The first and most damaging is the loss of their habitat; this is causing numbers to decline rapidly. As human populations increase, forests and woodlands are being cut down and used for agriculture or urban dwellings. This means elephants lose access to vital food and water and their migratory routes are cut off.
Elephants are therefore coming into contact with humans more frequently and their demand for food consequently forces them to raid crops, which can result in farmers shooting them, electrocuting them and poisoning them. They will destroy whole villages in the search for food, sometimes resulting in the loss of human life and villagers will retaliate by killing elephants.
Their second main threat is the illegal ivory trade, Elephants are being killed for their tusks, It is a much bigger threat for the African elephants due to both sexes having tusks, in Asia it is still happening but only on the males. This is affecting breeding and preventing the repopulation of the Asian Elephant. Ivory is turned into jewellery, ornaments, piano keys and used in medicines thought to have healing powers, it can be sold for a great deal of money to the right person, making ivory very valuable.
Asian Elephants are listed on Appendix I of CITES meaning they have the highest need for protection. There are many charities and conservation projects working to protect the Asian elephant.

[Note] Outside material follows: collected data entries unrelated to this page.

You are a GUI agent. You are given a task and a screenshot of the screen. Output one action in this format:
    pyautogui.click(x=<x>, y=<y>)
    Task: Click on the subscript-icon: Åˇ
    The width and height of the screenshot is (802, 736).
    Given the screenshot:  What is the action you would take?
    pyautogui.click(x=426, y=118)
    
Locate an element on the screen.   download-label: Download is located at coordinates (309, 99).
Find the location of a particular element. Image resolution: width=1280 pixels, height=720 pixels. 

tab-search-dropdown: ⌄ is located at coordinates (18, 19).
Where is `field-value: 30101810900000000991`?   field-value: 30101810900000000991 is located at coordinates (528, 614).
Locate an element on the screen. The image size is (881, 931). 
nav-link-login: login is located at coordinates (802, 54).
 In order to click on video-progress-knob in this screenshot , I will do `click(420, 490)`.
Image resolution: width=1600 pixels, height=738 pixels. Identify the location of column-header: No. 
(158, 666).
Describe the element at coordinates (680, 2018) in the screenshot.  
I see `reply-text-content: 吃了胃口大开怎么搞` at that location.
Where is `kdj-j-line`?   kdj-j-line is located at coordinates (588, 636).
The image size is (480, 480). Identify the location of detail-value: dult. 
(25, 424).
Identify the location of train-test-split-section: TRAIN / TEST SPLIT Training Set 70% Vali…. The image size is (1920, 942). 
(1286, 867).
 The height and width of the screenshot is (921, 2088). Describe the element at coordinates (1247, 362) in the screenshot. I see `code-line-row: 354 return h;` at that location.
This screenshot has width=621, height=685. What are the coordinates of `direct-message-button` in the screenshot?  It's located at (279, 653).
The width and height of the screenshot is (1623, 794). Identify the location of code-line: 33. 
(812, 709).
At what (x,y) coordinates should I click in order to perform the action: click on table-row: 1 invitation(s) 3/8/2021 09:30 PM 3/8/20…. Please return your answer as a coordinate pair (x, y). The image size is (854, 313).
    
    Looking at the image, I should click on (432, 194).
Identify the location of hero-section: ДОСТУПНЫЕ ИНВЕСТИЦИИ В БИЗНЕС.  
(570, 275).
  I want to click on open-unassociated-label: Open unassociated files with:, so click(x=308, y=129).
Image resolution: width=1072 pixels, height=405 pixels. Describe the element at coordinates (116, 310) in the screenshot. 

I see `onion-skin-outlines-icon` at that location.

Click here for more information on elephant conservation projects
Elephants are excellent swimmers, they use their trunk as a snorkel
Elephants are believed to have the intelligence of an average 7 year old child
Elephants walk on their tip toes
Elephants have excellent balance and can stand on just their back two feet to reach the highest of tree branches
They can eat up to 150kg of food a day and can drink 80-160 gallons of water a day. They can suck 10 pints of water up their trunks in one go
Elephants can sleep standing up
An Elephants tusks can weigh up to 45kg
Meet Raja the Asian Elephant
Raja is the male elephant in the Woburn Safari Park herd, living with four females Chandrika, Damini, Yu Zin and juvenile Tarli, in a specially designed house.